The members of the Company had passed a Special Resolution in Extra Ordinary General Meeting held on November 16, 2023 for listing its Equity shares on SME Platform of NSE Limited ("NSE Emerge"), M/s Fast Track Finsec Private Limited acted as Lead Manager to execute the listing procedure in compliance with SEBI (Issue of Capital & Disclosure Requirements) Regulations, 2018, SEBI (Listing Obligation & Disclosure Requirements) Regulations, 2015 & Securities Contract Regulation Act, 1956.

The equity shares of your Company are listed on NSE Limited with effect from March 22, 2024 pursuant to Initial Public Offer of the Company.

(ii) Alteration of Memorandum of Association

There was an alteration in Memorandum of Association during the period.

(iii) Alteration of Article of Association

There was an alteration in Article of Association during the period.

14. PARTICULARS OF LOANS, GUARANTEES OR INVESTMENTS MADE U/S 186 OF THE COMPANIES ACT, 2013

Particulars of loan given, investment made, guarantees given and security provided under Section 186 of the Companies Act, 2013, if any, are provided in the notes of financial statement.

15. INTERNAL FINANCIAL CONTROL SYSTEMS AND THEIR ADEQUACY

According to Section 134(5) (e) of the Companies Act, 2013, the term "Internal Financial Control (IFC)" means the policies and procedures adopted by the Company for ensuring the orderly and efficient conduct of its business, including adherence to the company's policies, safeguarding of its assets, prevention and detection of frauds and errors, accuracy and completeness of the accounting records and timely preparation of reliable financial information. The company has a well-placed, proper and adequate Internal Financial Control System which ensures that all the assets are safeguarded and protected and that the transactions are authorized recorded and reported correctly. To further strengthen the internal control process, the company has developed the very comprehensive compliance management tool to drill down the responsibility of the compliance from the top management to executive level.

The compliance relating to Internal Financial controls have been duly certified by the statutory auditors.

16. CORPORATE SOCIAL RESPONSIBILITY

Pursuant to provisions of Section 135 of the Companies Act, 2013, every company having a Net Worth of Rupees Five Hundred Crore (Rs. 500 Crore) or more; or Turnover of Rupees One Thousand Crore (Rs. 1000 Crore) or more; or Net Profit of Rupees Five Crore (Rs. 5 Crore) or more during the immediately preceding financial year, is required to constitute a Corporate Social Responsibility Committee ("CSR Committee") of the Board. But this provision is not applicable to your company; as during the immediately preceding financial year, company has not reached this limit.

17. CORPORATE GOVERNANCE

As per regulation 15(2) of the Listing Regulation, the Compliance with the Corporate Governance provisions shall not apply in respect of the following class of the Companies:

a. Listed entity having paid up equity share capital not exceeding Rs.10 Crore and Net Worth not exceeding Rs.25 Crore, as on the last day of the previous financial year.

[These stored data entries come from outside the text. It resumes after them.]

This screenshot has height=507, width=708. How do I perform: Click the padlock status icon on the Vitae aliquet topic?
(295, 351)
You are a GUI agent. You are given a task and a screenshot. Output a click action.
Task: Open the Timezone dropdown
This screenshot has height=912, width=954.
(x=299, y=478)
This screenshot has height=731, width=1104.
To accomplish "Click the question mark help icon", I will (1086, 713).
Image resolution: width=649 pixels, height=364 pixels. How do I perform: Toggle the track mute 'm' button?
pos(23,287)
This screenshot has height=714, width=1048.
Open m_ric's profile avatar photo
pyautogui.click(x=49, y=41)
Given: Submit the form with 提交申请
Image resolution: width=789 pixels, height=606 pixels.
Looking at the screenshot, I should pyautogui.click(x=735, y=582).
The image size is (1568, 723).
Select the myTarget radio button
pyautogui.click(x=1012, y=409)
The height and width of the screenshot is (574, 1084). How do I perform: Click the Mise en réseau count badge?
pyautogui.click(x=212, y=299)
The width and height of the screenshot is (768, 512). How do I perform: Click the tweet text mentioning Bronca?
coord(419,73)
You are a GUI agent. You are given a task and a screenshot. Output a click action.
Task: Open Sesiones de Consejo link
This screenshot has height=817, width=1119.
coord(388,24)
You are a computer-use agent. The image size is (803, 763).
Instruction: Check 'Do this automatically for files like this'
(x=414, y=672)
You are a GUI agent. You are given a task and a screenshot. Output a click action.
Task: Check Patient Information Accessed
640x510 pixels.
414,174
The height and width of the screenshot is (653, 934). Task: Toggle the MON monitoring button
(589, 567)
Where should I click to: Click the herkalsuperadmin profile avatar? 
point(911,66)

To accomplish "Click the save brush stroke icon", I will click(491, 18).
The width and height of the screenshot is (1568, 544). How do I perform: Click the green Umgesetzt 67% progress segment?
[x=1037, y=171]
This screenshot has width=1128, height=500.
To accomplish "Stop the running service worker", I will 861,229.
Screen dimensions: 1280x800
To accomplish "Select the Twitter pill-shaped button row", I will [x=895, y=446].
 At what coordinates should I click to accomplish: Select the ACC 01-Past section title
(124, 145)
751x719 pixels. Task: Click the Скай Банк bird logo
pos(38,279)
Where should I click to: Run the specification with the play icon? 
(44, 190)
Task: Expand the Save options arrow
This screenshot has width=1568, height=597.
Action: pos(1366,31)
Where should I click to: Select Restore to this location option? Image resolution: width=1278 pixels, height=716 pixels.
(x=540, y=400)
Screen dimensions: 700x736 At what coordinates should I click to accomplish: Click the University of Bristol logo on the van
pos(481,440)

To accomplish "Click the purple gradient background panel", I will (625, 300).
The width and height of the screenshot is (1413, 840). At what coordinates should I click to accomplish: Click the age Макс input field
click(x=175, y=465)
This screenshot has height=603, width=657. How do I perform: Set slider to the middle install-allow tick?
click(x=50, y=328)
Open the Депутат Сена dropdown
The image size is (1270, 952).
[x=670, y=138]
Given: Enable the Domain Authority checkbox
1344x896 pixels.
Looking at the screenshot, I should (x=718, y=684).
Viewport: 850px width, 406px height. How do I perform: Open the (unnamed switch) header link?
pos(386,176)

b. Listed entity which has listed its specified securities on the SME Exchange.

Since, our Company falls within the ambit of aforesaid exemption (b); hence compliance with the provision of Corporate Governance shall not apply to the Company and it does not form the part of the Annual Report for the financial year 2023-2024.

18. NON-APPLICABILITY OF THE INDIAN ACCOUNTING STANDARDS

As per Provision to regulation Rule 4(1) of the companies (Indian Accounting Standards) Rules, 2015 notified vide Notification No. G.S.R 111 (E) on 16th February, 2015, Companies whose shares are listed on SME exchange as referred to in Chapter XB of SEBI (Issue of Capital and Disclosure Requirements) Regulations,2009, are exempted from the compulsory requirements of adoption of IND-AS w.e.f. April 01, 2017.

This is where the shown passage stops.